Ce qu'en hébreu, elle aurait simplement traduit par « Nou ». Mais elle savait à quel point les Américains aimaient les formules ampoulées et regardaient d'un mauvais œil la « houtspa » israélienne.
Car après tout, elle allait devenir une Américaine. Dans 9 jours, précisément. A ce moment, elle pourrait enfin briguer le titre d'agent spécial du NCIS qu'elle attendait depuis près d'un an.
Elle l'avait alors vu se racler la gorge, baisser les yeux, et autres signes de gêne et d'hésitation qui l'avaient laissée pantoise. Et avaient commencé à l'inquiéter sérieusement...
Après quelques quintes de toux et un cure-dent mâchouillé avec nervosité, il avait finalement expliqué :
« Agent David, votre père souhaiterait vous voir une dernière fois à Tel Aviv, avant que vous ne deveniez américaine. Et je pense que c'est pour vous en dissuader. Mais aussi pour se faire pardonner de ce qu'il vous a fait. La décision vous appartient désormais, mais sachez que si vous souhaitez partir pour Israël quelques jours, je vous accorderai les congés nécessaires. »
Elle était restée bouche bée. Puis elle s'était écroulée sur la chaise, comprenant soudain pourquoi Vance avait tant insisté pour qu'elle s'asseye.
Enfin, lorsqu'elle avait réussi à retrouver l'usage de la parole, elle avait répondu en se relevant et en se dirigeant vers la sortie du bureau :
« Merci beaucoup, directeur Vance. Je vous ferai part de ma réponse ce soir. Shalom. »
Elle avait ensuite refermé avec douceur la porte, et avait couru se réfugier à côté de la machine à café, espérant qu'aucun de ses coéquipiers n'aurait idée de venir commander un expresso à cet instant.
Après un après-midi de réflexion, au cours duquel elle avait été dispensée de travail administratif par Gibbs, soulevant les plaintes de Tony qui avait dû mettre les bouchées doubles, elle avait fini par prendre sa décision.
C'était avec une étrange assurance qu'elle était toqué le soir même à la porte du bureau de Leon Vance. Il lui avait dit d'entrer. Elle s'était exécutée.
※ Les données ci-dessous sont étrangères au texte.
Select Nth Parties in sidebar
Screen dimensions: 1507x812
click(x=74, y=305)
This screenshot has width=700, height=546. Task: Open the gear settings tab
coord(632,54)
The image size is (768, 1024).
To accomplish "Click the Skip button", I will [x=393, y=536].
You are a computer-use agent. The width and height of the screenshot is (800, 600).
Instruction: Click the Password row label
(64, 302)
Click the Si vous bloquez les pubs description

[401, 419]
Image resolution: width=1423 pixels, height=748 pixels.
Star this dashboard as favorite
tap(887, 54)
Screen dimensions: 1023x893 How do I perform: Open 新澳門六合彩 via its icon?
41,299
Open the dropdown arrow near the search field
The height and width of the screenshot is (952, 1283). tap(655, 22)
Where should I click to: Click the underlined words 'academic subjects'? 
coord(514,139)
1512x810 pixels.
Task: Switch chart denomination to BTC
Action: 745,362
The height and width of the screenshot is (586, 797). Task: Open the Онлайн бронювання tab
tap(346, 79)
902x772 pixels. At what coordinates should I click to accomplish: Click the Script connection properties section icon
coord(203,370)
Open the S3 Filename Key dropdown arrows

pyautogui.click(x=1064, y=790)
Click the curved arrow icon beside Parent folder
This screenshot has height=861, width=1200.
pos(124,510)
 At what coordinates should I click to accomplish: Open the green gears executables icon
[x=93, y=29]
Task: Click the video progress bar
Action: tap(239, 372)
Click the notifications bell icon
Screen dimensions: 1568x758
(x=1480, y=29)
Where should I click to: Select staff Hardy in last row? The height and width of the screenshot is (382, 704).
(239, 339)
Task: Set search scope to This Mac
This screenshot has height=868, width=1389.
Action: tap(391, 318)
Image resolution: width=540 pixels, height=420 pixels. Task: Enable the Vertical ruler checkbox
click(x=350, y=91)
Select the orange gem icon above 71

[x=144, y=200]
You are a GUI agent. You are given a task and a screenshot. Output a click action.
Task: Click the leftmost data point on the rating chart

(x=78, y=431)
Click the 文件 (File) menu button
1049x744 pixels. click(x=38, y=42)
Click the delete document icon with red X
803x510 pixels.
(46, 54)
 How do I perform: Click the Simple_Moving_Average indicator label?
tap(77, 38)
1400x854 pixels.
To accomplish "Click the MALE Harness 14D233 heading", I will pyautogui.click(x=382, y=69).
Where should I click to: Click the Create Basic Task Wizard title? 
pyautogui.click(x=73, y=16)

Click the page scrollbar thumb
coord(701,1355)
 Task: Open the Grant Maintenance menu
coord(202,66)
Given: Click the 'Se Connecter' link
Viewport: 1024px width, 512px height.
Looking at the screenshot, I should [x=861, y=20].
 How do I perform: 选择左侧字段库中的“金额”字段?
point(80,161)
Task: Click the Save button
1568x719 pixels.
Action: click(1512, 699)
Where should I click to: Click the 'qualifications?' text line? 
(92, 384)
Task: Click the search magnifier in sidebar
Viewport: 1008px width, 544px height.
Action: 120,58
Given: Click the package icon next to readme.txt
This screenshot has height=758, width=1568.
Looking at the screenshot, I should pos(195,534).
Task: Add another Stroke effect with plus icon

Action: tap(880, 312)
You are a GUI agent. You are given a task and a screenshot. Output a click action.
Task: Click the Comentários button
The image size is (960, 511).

Puis, s'étant plantée devant son bureau, elle l'avait fixée droit dans les yeux et avait lancé, sans que sa voix ou que ses mains ne tremblent : «J'ai booké un avion pour Tel Aviv qui décolle à 4 heures du matin demain. Je serai de retour dans deux jours, dans l'après-midi, si vous acceptez toujours de me laisser partir.»
Il avait esquissé un sourire impressionné, avant d'affirmer :
« Plus que jamais, agent David. J'espère que vous nous reviendrez...
- J'en suis sûre. » avait-elle répondu en hochant la tête, sans pouvoir être absolument certaine que ce qu'elle disait était vrai, et avait pris la porte sans un mot supplémentaire.
Alors, qu'avez-vous pensé de ce début d'explication ? J'attends vos reviews avec impatience, tout en vous préparant la suite si vous êtes toujours intéressés ! :)
Lexique
Nou : en quelque sorte l'équivalent français de "viens-en au fait"
Houtspa : le culot israélien, traumatisant pour qui a l'habitude d'être accueilli par un bonjour dans n'importe quel magasin, et salué d'un au revoir.